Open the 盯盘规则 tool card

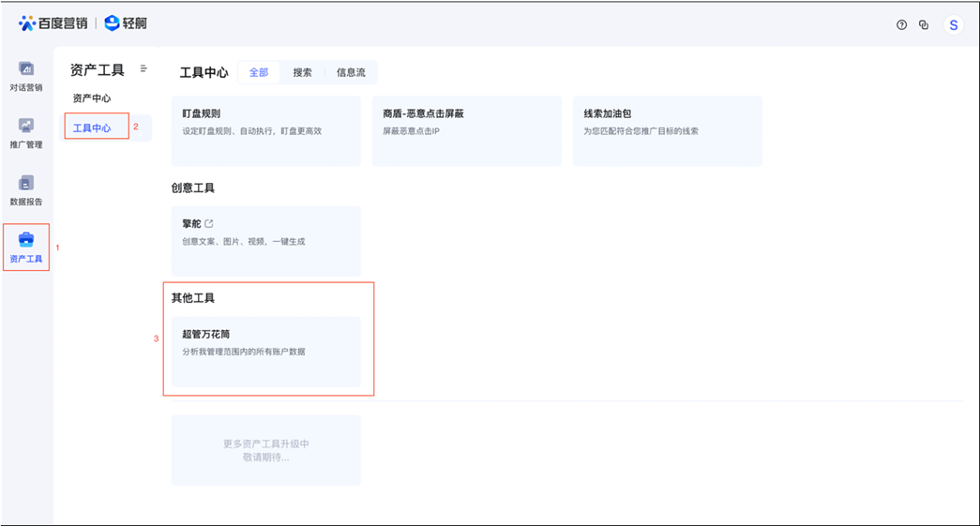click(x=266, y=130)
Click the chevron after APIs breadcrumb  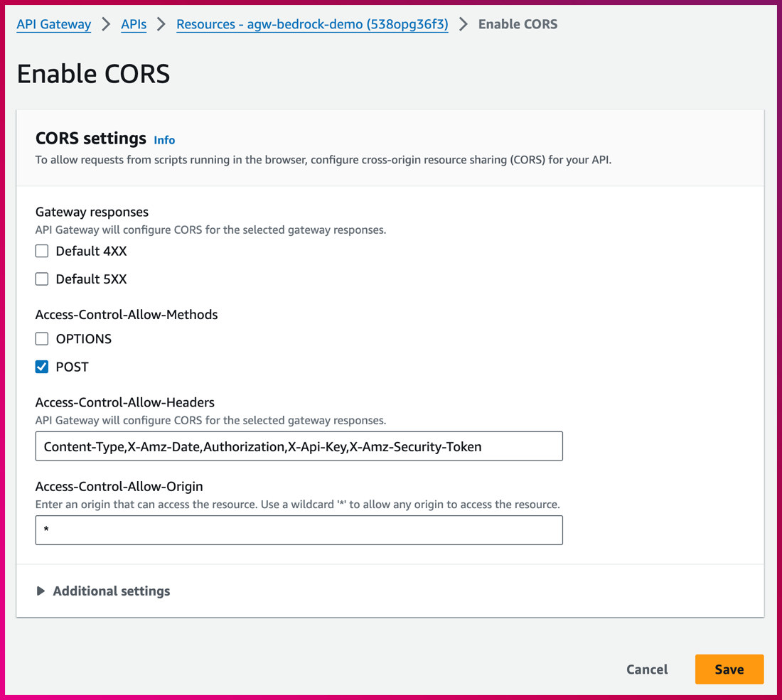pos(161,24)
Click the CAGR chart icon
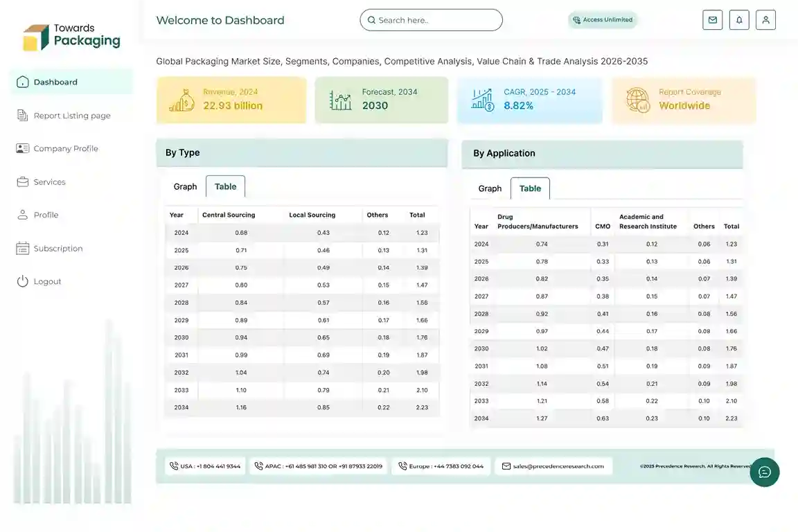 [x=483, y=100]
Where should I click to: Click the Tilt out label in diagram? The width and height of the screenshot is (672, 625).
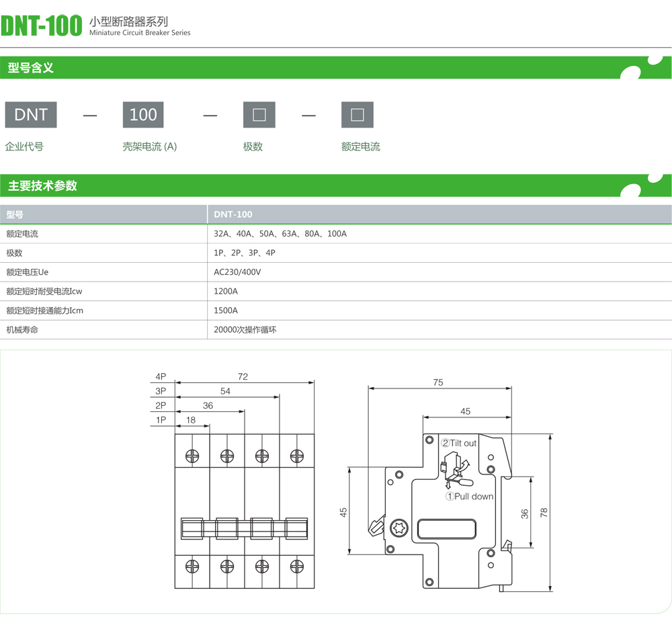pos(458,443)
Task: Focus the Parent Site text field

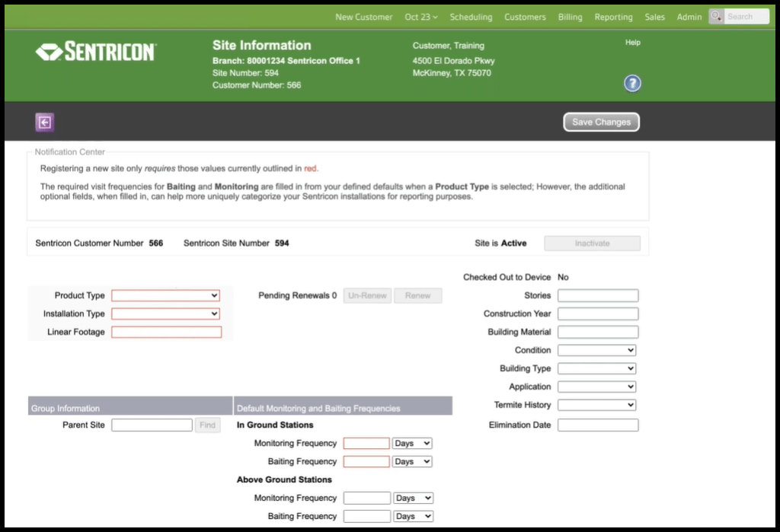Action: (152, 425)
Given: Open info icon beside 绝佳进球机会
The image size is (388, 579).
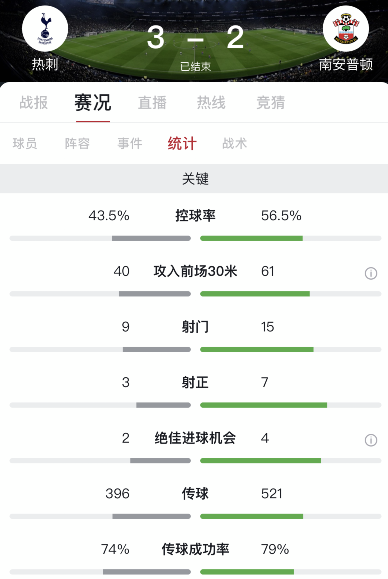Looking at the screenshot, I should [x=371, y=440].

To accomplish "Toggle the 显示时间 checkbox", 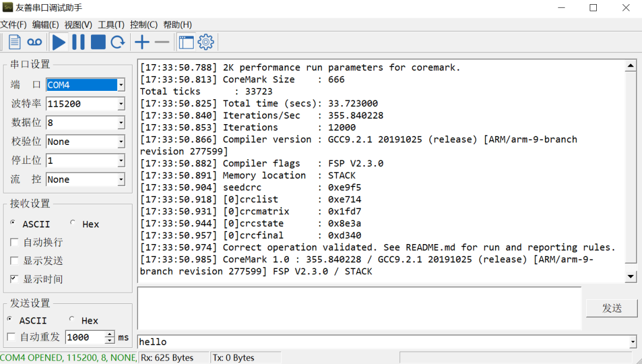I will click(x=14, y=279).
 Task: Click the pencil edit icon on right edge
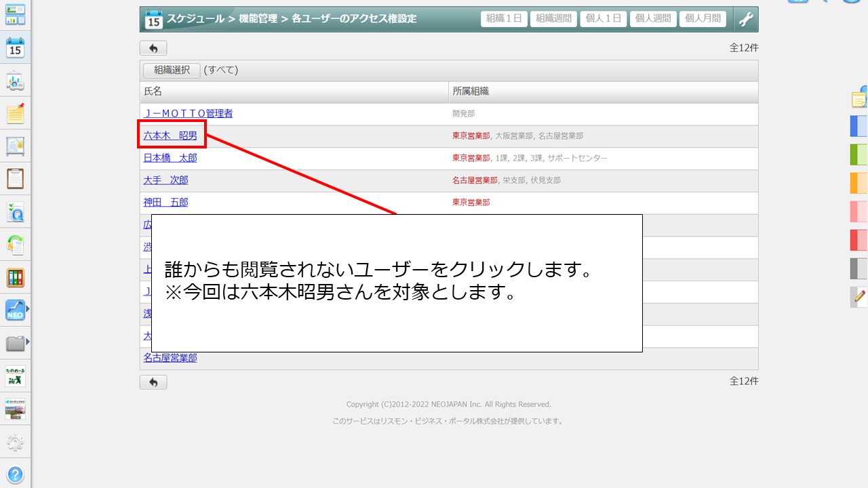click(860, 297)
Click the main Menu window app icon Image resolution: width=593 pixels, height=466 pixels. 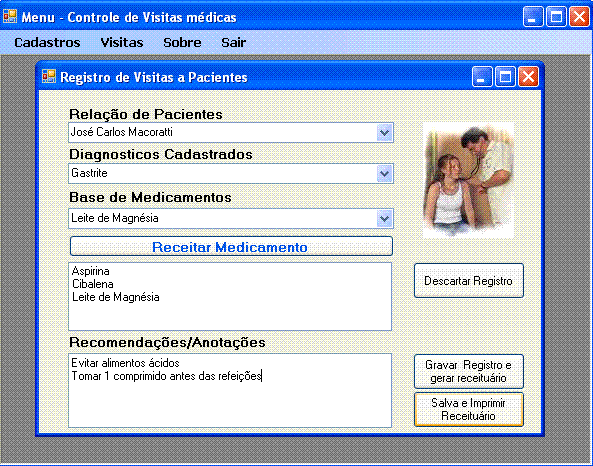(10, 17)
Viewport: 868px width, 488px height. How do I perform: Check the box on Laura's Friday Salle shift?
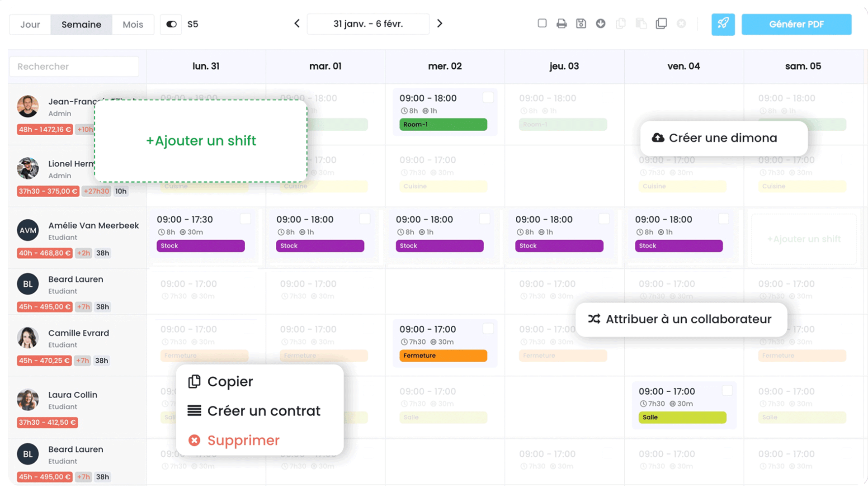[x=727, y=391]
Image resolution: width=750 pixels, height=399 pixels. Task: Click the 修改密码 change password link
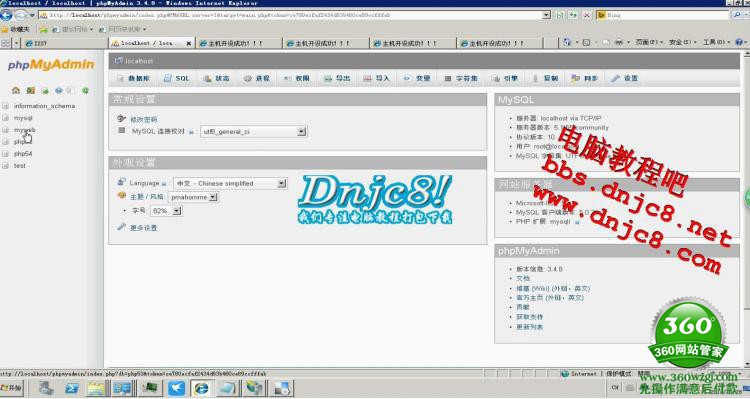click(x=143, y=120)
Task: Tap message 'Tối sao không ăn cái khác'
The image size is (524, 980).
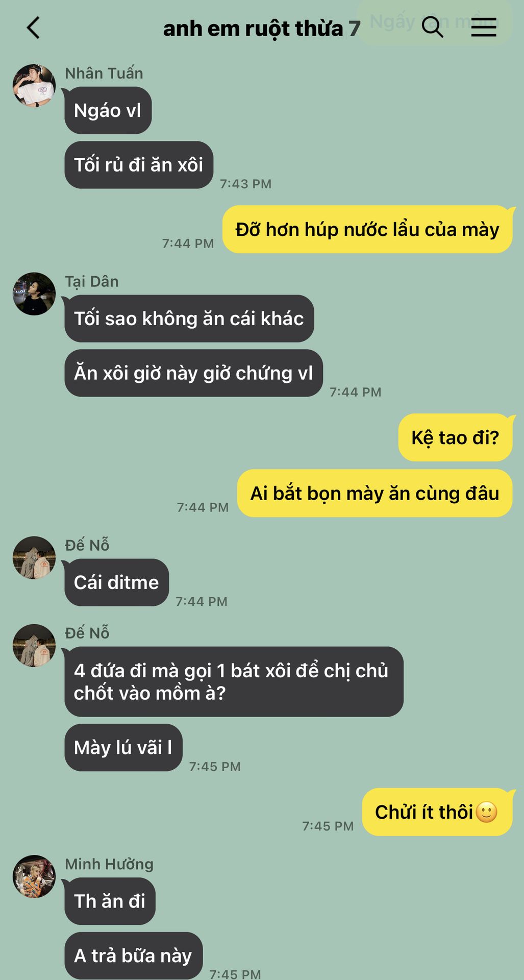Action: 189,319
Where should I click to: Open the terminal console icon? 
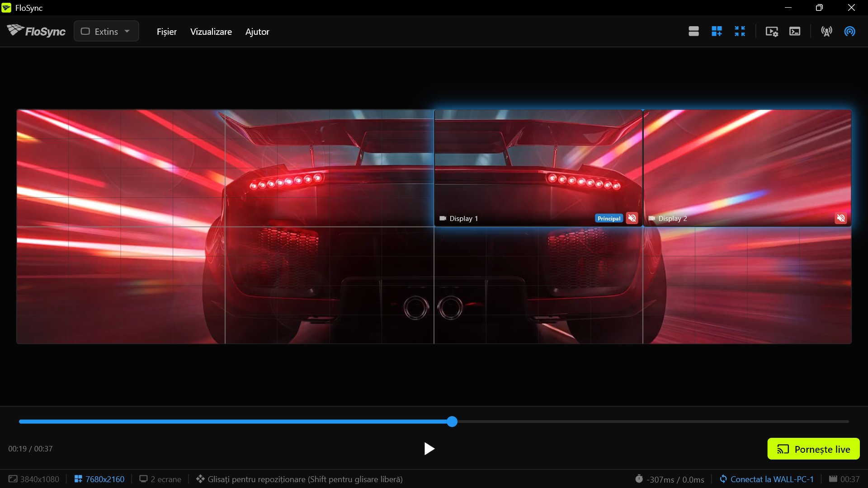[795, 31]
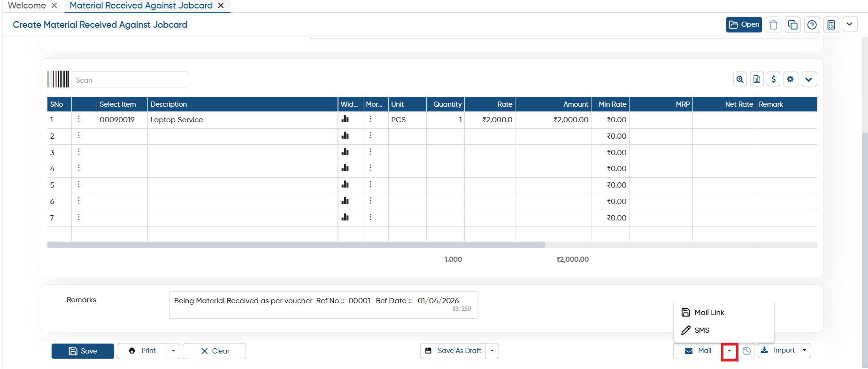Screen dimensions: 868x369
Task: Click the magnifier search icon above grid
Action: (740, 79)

+--

## Problem details:
Could you set down word for word each line from the one holding "Image resolution: width=750" through the end of the material above, without any pictures?

## Exercise result:
Image resolution: width=750 pixels, height=399 pixels. Task: Click the 修改密码 change password link
click(x=143, y=120)
Task: Tap message 'Tối sao không ăn cái khác'
The image size is (524, 980).
Action: 189,319
Where should I click to: Open the terminal console icon? 
[795, 31]
Screen dimensions: 868x369
Task: Click the magnifier search icon above grid
Action: (740, 79)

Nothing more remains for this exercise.